Jan 11 2016
Early in my first career (in television), I worked with someone who excelled at telling me (and probably many others) that my work was “not right.” Yet, when I asked what was wrong, the person couldn’t tell me.
“What’s wrong with it,” I asked.
“It’s not what I expected.”
“But it’s exactly what was outlined in the brief and the storyboard.”
“But it’s not right.”
“In what way?”
“It came out different.”
“Not the same as I wanted.”
“What did you want?”
“Well, then, what would you change to make it what you want?”
“I don’t know.”
“Then how will I know what to do to make it what you want?”
“That’s your job to figure out.”
[sigh] So I took a guess, which was wrong, and went through the same conversation again.
It was only when I resigned from the project that the work – in its original version – was accepted.
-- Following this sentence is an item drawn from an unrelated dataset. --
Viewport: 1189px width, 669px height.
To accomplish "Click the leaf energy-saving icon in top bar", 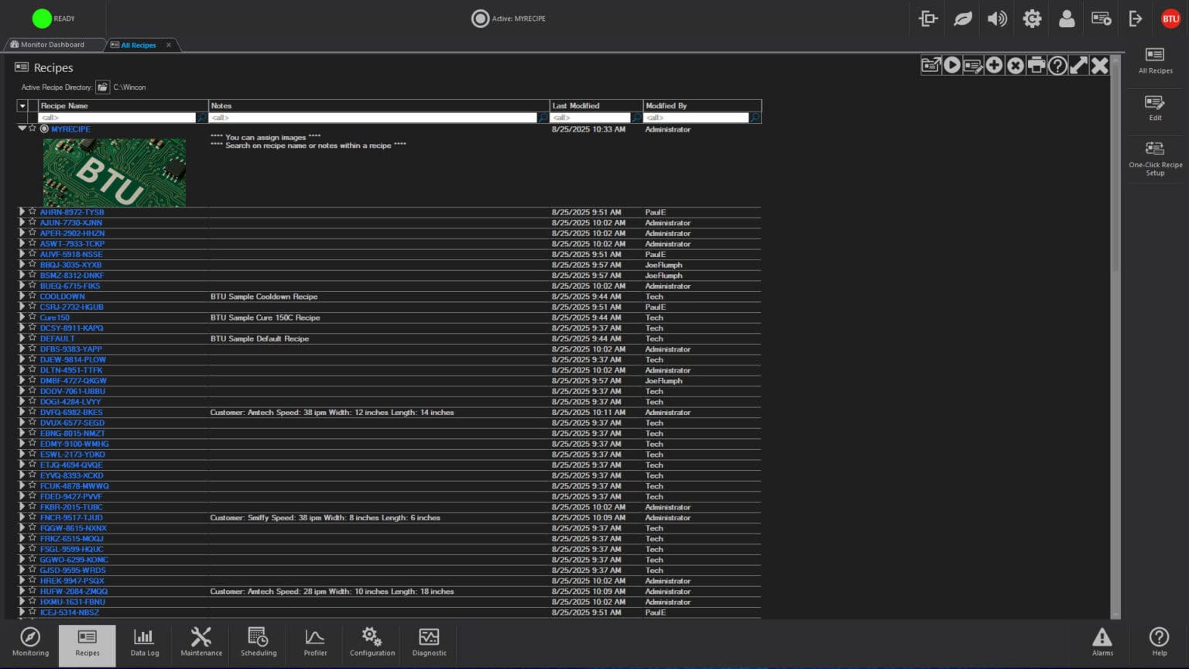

The people who managed the budget were unwilling to start over, knowing they were likely to live through a replay of the same interaction.
It was a textbook case of muddled expectations – of thinking that the plan and its outcome were understood in the same way by everyone. Even with pictures on a storyboard, the interpretation of the final result was different. When this situation is played out across international borders, it often gets worse.
More than a century ago, Wilde wrote about England, “We have really everything in common with America nowadays except, of course, language.” Yet the U.K., whose empire contributed to the global spread of English (aided and abetted by Hollywood films and American rock ’n’ roll), isn’t alone in being separated by a common language. Interact with colleagues in former British colonies, and the challenge increases.
Lost in Translation
I was approached by a company in Africa that was particularly eager to have me help them with branding and marketing. From the start, I could tell (and tried to tell them) that this might not be the very best idea. Yet, despite my observations about the cultural differences, the slightly altered meanings of everyday words, the use of British spelling and terminology, and the apparent mis-interpretation of the steps involved in defining their brand and reflecting that brand in their marketing, they kept insisting they agreed with my perspective.
In each exchange of email and in each conversation, however, I felt more and more as if I were channeling Strother Martin in Cool Hand Luke: “What we’ve got here is failure to communicate.” How this all plays out will be…intriguing.
Whether it’s someone who can’t spell out their expectations, who thinks they understand what to expect, who doesn’t know what to expect, or who expects business practices to be globally consistent, every project manager needs to find their own Esperanto. They need to find ways to be so plain, so full of words with single meanings, that the possibility of being misunderstood is reduced to near zero.
Inside an organization, it’s very possible to implement a glossary of terms. The resulting documents might sound slightly stilted, but everyone will know what they mean.
Outside, one organization’s preferred terms might conflict with another’s, so there has to be the equivalent of a software middleware layer that lets one system be used by another. What’s worked for my clients and my team is a “grace note” step – a response that restates the project outline and specifics from the recipient’s point of view. It may slow things down at the start, but it reduces or prevents interruptions once work has begun.